Свой писательский эгоцентризм Довлатов постепенно – не имея долгое время печатного исхода – развил до истовости, до чистого маньячества. Он считал, например, что счастливо ограничен для своего единственного призвания. Как пчела, он обрабатывал только те цветы, с которых мог собрать продуктивный – в свои рассказы – мед. Остальные цветы на пестром лугу жизни он игнорировал. То есть поначалу он, пестуя в себе писателя, по-рахметовски давил иные, посторонние главному делу, интересы и пристрастия, а затем уже и не имел их. И, освободившись от лишнего груза, счел себя идеальным инструментом писательства. На самом деле он был прикован к своей мечте, как колодник к цепям. С той разницей, что свои цепи он любил и лелеял.

Довлатов не понимал страсти к путешествиям, к ближним и дальним странствиям, да просто к перемене мест. Он клеймил такие, чуждые ему порывы с брезгливостью: «Туризм – жизнедеятельность праздных». То, что он не понимал, он отрицал.

Отрицал музеи, любовь и тягу к природе, само понятие живописности. Был равнодушен к старому Петербургу, белым ночам и пушкинским местам. Бедность в разбросе интересов Довлатов почитал своей силой, несомненным преимуществом над коллегами, вожделеющими не только писательства.

Многосторонность интересов, влечений и отвлечений в писателе Довлатов осуждал как слабость или даже как профессиональный порок. В самом деле, его автогерой в прозе – тоже писатель – удивительно самодостаточен и плотно набит всякой жизнью. Сам же автор паниковал и мучился – не имея куда отступить – в моменты рабочего простоя или кризиса. Зона его уязвимости была необычайно велика.

Не стоит прижимать писателя к его авторскому персонажу. Они не близнецы и даже не близкие родственники, пусть анкетные данные у них совпадают точка в точку. У довлатовского автогероя – легкий покладистый характер, у него иммунитет против жизненных дрязг и трагедий, он относится с терпимой иронией к себе и сочувственным юмором к людям, у него вообще – огромный запас терпимости, и среди житейского абсурда – то нелепого, то смешного, то симпатичного – ему живется, в общем, не худо.

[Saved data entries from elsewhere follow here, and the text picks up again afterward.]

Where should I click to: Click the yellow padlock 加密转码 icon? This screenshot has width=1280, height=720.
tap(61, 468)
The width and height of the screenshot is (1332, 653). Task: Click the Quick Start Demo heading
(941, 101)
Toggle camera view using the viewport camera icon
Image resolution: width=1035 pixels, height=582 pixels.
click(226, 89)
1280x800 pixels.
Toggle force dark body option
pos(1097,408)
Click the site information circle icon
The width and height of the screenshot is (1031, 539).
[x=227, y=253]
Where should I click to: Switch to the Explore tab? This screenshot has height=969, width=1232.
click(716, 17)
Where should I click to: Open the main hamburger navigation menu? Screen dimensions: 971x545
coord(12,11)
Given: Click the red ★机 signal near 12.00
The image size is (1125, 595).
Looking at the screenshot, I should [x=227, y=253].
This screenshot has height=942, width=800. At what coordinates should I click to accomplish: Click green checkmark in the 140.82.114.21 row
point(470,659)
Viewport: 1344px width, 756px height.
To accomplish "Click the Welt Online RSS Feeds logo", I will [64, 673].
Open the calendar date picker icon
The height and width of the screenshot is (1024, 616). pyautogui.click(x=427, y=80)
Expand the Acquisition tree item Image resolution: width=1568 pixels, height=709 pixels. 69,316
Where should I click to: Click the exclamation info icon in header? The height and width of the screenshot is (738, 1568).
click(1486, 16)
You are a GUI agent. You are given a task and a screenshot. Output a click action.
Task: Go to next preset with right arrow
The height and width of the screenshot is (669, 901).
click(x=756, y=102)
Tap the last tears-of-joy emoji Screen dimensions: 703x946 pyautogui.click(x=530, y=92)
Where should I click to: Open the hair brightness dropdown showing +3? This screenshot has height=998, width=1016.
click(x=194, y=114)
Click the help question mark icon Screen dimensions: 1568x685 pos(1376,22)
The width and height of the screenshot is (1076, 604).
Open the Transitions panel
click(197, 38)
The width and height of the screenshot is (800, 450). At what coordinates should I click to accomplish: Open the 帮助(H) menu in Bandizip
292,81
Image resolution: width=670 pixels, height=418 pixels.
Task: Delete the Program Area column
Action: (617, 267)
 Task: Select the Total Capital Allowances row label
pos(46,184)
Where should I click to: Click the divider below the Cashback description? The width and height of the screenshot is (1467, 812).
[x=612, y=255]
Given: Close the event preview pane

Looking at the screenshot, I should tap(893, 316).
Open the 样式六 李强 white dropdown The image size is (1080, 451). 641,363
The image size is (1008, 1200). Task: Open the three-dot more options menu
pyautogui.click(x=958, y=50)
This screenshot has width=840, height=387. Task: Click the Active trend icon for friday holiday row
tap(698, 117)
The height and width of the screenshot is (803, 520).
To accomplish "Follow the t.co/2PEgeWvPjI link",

Но оттого герою в рассказах живется легко и смешливо, что сам автор в реальной жизни склонен к мраку, пессимизму и отчаянию. Литература, которой Довлатов жил, не была для него – как для очень многих писателей – отдушиной, куда сбросить тяжкое, стыдное, мучительное, непереносимое – и освободиться. Не было у него под рукой этой спасительной лазейки.

Я помню Сережу угрюмым, мрачным, сосредоточенным на своем горе, которому не давал не то чтобы излиться, но даже выглянуть наружу. Помню типично довлатовскую хмурую улыбку – в ответ на мои неуклюжие попытки его расшевелить. Особенно тяжко ему приходилось в тот год перед последним в его жизни 24 августа. Вернувшись из перестроечной Москвы с чудесными вестями, я первым делом отправилась к Сереже его обрадовать: в редакциях о нем спрашивают, хотят печатать, кто-то из маститых отозвался с восторгом.